Go through the data and copy each line where the string "every" appears.

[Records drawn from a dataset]
——

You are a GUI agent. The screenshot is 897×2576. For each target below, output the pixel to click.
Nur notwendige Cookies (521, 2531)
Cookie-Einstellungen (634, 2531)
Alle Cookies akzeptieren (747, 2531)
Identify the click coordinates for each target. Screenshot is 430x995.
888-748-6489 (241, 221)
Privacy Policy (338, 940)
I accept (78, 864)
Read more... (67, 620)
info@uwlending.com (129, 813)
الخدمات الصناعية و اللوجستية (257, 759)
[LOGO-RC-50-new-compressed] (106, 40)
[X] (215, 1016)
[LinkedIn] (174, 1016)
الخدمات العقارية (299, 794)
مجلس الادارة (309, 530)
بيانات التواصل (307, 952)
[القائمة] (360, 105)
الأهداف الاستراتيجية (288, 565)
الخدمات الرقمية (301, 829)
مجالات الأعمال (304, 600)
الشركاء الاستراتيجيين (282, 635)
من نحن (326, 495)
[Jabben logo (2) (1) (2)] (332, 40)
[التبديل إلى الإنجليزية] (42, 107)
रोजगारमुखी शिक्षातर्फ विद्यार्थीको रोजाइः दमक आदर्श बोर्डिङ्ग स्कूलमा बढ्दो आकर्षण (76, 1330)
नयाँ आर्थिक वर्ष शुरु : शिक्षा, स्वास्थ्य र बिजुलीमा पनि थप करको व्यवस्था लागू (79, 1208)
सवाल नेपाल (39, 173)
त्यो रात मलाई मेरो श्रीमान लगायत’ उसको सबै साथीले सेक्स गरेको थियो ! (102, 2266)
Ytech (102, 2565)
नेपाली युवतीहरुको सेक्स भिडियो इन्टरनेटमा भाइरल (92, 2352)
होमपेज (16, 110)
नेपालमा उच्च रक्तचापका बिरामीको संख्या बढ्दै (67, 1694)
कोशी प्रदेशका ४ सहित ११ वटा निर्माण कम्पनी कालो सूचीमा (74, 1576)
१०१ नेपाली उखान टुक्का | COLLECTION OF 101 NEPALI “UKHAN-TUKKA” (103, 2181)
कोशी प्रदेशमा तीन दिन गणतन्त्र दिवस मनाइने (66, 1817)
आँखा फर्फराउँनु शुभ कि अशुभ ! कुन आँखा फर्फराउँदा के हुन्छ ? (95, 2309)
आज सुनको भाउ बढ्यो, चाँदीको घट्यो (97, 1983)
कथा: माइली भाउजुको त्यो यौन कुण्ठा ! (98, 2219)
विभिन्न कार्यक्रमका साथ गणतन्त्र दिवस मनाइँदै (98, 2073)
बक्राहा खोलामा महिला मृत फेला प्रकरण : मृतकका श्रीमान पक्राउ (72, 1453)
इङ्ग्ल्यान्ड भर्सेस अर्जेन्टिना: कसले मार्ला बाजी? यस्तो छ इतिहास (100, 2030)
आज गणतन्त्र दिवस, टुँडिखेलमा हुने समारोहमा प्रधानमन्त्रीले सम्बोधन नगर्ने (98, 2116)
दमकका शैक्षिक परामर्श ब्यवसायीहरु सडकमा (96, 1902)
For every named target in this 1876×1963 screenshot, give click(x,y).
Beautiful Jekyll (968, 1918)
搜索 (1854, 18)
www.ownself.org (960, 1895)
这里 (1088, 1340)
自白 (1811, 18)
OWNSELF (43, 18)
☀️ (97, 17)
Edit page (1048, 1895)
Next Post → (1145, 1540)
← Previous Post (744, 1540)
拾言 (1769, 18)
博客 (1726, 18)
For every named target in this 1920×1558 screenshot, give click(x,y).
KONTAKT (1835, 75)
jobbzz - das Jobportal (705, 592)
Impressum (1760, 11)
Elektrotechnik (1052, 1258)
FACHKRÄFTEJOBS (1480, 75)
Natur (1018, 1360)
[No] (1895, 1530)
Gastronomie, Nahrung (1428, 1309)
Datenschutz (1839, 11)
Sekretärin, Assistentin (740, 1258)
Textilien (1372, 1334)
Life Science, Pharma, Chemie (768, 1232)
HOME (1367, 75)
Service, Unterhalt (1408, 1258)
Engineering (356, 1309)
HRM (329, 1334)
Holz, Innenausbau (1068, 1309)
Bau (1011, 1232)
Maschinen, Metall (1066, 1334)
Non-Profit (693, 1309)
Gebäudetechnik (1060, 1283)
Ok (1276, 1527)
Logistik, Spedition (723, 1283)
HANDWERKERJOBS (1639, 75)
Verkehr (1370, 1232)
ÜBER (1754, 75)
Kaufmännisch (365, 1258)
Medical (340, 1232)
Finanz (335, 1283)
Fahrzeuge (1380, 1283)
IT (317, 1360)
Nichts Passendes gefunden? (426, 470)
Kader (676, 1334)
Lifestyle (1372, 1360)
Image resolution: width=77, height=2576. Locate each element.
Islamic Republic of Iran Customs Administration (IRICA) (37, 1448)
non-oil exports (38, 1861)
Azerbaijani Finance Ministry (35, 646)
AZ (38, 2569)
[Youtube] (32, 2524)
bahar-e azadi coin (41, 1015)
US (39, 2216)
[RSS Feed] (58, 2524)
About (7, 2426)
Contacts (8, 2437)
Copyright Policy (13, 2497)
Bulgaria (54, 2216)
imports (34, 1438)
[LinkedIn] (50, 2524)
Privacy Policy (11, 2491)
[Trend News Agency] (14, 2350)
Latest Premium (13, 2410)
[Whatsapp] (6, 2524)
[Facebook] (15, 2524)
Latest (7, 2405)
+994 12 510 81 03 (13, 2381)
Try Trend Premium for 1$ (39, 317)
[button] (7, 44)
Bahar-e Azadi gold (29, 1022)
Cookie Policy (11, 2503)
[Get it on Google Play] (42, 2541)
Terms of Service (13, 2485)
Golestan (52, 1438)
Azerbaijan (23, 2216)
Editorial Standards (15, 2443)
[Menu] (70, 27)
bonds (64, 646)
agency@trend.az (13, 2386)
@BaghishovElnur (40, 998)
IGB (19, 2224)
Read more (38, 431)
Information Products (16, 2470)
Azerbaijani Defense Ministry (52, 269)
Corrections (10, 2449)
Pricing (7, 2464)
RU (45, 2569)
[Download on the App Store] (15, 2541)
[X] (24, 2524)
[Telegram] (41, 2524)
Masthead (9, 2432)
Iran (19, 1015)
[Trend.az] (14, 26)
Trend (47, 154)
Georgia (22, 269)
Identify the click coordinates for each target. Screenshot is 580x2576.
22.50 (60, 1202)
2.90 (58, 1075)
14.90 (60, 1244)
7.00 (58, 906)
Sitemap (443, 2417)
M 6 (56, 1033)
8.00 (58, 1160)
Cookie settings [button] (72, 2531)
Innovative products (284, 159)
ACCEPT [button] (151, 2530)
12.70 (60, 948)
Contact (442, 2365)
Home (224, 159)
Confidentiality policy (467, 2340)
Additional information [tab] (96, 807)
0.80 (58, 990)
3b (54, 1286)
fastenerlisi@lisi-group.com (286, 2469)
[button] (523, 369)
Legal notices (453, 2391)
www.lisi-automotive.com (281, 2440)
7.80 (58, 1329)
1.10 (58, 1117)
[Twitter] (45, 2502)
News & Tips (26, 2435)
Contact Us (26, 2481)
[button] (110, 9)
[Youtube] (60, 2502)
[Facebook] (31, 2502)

——

__Result of this task__:
For every named target in this 1876×1963 screenshot, give click(x,y).
For every named target in this 1920×1558 screenshot, give click(x,y).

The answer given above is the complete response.